## K-Nearest Neighbors classification

The K-Nearest Neighbors (KNN) algorithm is a supervised learning algorithm. It is a _non-parametric_ method used for classification and regression. In both cases, the input consists of the $k$ closest training examples in the feature space. The output depends on whether KNN is used for classification or regression. Here, we focus on the classification case.

### Ingredients & transparency
For all machine learning models covered in this course, we aim to talk about their ingredients and transparency in a standard way to facilitate understanding their similarities and differences. For transparency, we will focus on the system transparency, i.e. system logic. Process transparency is not specific to ML models and it will be discussed when we cover the ML process/lifecycle.

The ingredients of a KNN model are the training data. The transparency of a KNN model is the distance between the test point and the training points.

```{admonition} Ingredients
- Input: features of data samples
- Output: class labels of data samples
- Model: assigned dominant class label of the $K$ nearest neighbors of an input sample to it
- Hyperparameter(s): the number of nearest neighbors $K$
- Loss function: minimise distance between samples
- Learning algorithm: sorting distances between samples
```

```{admonition} Transparency
System logic
- Condition to produce certain output: nearest neighbors for those samples with that label
```

### Example: Iris classification

We adapt the [KNN example from scikit-learn](https://scikit-learn.org/1.0/auto_examples/neighbors/plot_classification.html#sphx-glr-auto-examples-neighbors-plot-classification-py) to illustrate the use of KNN for classification. 

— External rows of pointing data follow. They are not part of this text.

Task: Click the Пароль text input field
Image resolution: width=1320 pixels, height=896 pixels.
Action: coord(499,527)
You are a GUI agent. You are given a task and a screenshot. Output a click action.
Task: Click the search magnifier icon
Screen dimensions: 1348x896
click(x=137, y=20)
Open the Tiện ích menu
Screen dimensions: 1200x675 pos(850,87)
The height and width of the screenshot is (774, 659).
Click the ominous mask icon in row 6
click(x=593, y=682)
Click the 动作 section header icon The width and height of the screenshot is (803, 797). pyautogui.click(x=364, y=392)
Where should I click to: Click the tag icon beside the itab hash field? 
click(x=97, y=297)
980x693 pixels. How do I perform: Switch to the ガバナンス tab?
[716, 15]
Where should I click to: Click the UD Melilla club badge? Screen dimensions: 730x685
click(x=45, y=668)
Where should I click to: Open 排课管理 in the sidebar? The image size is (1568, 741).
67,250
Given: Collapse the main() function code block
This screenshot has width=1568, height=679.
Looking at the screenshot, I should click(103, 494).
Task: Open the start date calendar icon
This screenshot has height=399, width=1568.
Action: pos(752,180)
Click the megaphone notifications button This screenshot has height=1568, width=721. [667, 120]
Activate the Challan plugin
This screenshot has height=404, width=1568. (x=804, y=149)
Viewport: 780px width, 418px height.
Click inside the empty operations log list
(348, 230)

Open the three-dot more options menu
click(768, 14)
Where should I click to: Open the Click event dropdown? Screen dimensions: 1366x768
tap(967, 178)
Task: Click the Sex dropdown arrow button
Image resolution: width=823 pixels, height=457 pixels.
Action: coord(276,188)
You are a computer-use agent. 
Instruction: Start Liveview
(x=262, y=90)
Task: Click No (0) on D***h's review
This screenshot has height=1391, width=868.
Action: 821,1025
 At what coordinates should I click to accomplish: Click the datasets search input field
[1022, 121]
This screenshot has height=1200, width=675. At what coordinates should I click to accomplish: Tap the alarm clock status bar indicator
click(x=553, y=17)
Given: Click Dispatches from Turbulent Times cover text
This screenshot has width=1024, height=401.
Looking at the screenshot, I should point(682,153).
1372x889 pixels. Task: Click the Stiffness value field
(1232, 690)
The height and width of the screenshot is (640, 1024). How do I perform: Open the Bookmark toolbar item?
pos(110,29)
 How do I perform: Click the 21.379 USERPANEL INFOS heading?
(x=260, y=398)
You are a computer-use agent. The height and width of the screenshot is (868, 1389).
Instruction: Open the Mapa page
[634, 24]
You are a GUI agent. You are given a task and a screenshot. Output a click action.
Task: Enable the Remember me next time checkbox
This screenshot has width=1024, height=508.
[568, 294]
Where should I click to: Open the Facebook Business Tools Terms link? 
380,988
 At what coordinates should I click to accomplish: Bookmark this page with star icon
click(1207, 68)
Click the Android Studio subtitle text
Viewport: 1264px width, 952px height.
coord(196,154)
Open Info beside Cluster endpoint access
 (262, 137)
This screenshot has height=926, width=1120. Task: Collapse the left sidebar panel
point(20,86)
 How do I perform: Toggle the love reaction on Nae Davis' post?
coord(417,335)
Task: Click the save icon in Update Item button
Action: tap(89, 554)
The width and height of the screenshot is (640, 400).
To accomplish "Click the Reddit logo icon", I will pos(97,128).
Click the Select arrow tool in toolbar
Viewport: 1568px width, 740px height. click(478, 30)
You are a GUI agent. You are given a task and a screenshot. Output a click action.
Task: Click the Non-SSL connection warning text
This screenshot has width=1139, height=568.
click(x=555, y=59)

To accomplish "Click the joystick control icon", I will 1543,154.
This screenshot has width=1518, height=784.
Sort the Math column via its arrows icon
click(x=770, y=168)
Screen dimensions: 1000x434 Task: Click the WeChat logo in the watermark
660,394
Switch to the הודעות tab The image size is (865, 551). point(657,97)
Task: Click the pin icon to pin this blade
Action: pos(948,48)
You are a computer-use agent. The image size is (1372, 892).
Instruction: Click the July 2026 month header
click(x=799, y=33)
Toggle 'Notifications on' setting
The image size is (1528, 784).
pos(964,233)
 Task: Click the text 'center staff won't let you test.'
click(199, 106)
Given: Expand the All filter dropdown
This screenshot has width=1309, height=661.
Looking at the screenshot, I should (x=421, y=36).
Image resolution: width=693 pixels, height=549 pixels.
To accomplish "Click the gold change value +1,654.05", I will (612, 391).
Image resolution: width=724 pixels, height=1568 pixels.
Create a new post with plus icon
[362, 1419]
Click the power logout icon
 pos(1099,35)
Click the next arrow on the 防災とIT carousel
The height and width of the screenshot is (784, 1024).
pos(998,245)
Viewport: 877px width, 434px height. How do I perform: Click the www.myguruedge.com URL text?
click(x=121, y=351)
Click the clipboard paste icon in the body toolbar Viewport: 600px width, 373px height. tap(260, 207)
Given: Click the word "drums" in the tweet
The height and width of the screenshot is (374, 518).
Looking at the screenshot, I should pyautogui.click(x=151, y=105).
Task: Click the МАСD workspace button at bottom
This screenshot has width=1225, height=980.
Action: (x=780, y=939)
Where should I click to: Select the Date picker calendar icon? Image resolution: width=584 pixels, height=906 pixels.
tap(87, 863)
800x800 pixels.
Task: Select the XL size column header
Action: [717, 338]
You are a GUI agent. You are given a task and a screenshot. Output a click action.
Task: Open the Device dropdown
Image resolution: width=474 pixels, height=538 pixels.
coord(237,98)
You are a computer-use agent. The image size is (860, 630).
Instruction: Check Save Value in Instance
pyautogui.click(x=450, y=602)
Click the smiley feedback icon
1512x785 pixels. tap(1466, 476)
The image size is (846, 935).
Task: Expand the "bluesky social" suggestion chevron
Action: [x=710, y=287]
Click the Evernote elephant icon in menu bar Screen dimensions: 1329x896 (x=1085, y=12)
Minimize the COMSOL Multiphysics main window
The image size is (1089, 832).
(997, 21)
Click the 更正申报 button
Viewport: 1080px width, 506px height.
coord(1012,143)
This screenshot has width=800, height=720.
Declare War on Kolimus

To do so, we use the Iris dataset, which is a classic dataset in machine learning and statistics. It is included in scikit-learn and we load it as follows.

```{admonition} Launch 
Click the rocket symbol (<i class="fas fa-rocket"></i>) to launch this page as an interactive notebook in Google Colab (faster but requiring a Google account) or Binder.
```

##### Libraries

Get ready by importing the application programming interfaces (APIs) needed from respective libraries.

In [None]:
import numpy as np
import matplotlib.pyplot as plt
import seaborn as sns
from matplotlib.colors import ListedColormap
from sklearn import neighbors, datasets

##### Load data

 Let us work on one of the classical dataset in machine learning: the [Iris flower dataset](https://en.wikipedia.org/wiki/Iris_flower_data_set). It can be loaded directly from the scikit-learn library.

In [None]:
iris = datasets.load_iris()

##### Set hyperparameter

Here, we set the only one hyperparameter, the number of neighbors.

In [None]:
n_neighbors = 15

##### Visulisation in 2D

For the purpose of visulisation to get intuition, we will work with the first two features only so that we can do visualisation of the data samples in a 2D plot. We can take the first two features by [indexing and slicing](https://pykale.github.io/transparentML/00-prereq/basic-python.html#indexing-and-slicing) as below.

In [None]:
X = iris.data[:, :2]
y = iris.target

In [None]:
h = 0.02  # step size in the mesh

# Create color maps
cmap_light = ListedColormap(["orange", "cyan", "cornflowerblue"])
cmap_bold = ["darkorange", "c", "darkblue"]

for weights in ["uniform", "distance"]:
    # we create an instance of Neighbours Classifier and fit the data.
    clf = neighbors.KNeighborsClassifier(n_neighbors, weights=weights)
    clf.fit(X, y)

    # Plot the decision boundary. For that, we will assign a color to each
    # point in the mesh [x_min, x_max]x[y_min, y_max].
    x_min, x_max = X[:, 0].min() - 1, X[:, 0].max() + 1
    y_min, y_max = X[:, 1].min() - 1, X[:, 1].max() + 1
    xx, yy = np.meshgrid(np.arange(x_min, x_max, h), np.arange(y_min, y_max, h))
    Z = clf.predict(np.c_[xx.ravel(), yy.ravel()])

    # Put the result into a color plot
    Z = Z.reshape(xx.shape)
    plt.figure(figsize=(8, 6))
    plt.contourf(xx, yy, Z, cmap=cmap_light)

    # Plot also the training points
    sns.scatterplot(
        x=X[:, 0],
        y=X[:, 1],
        hue=iris.target_names[y],
        palette=cmap_bold,
        alpha=1.0,
        edgecolor="black",
    )
    plt.xlim(xx.min(), xx.max())
    plt.ylim(yy.min(), yy.max())
    plt.title(
        "3-Class classification (k = %i, weights = '%s')" % (n_neighbors, weights)
    )
    plt.xlabel(iris.feature_names[0])
    plt.ylabel(iris.feature_names[1])

plt.show()

### Exercises

To be completed in the next cycle


Q1. How many features are there in total for the iris dataset? Write code below to find out or verify.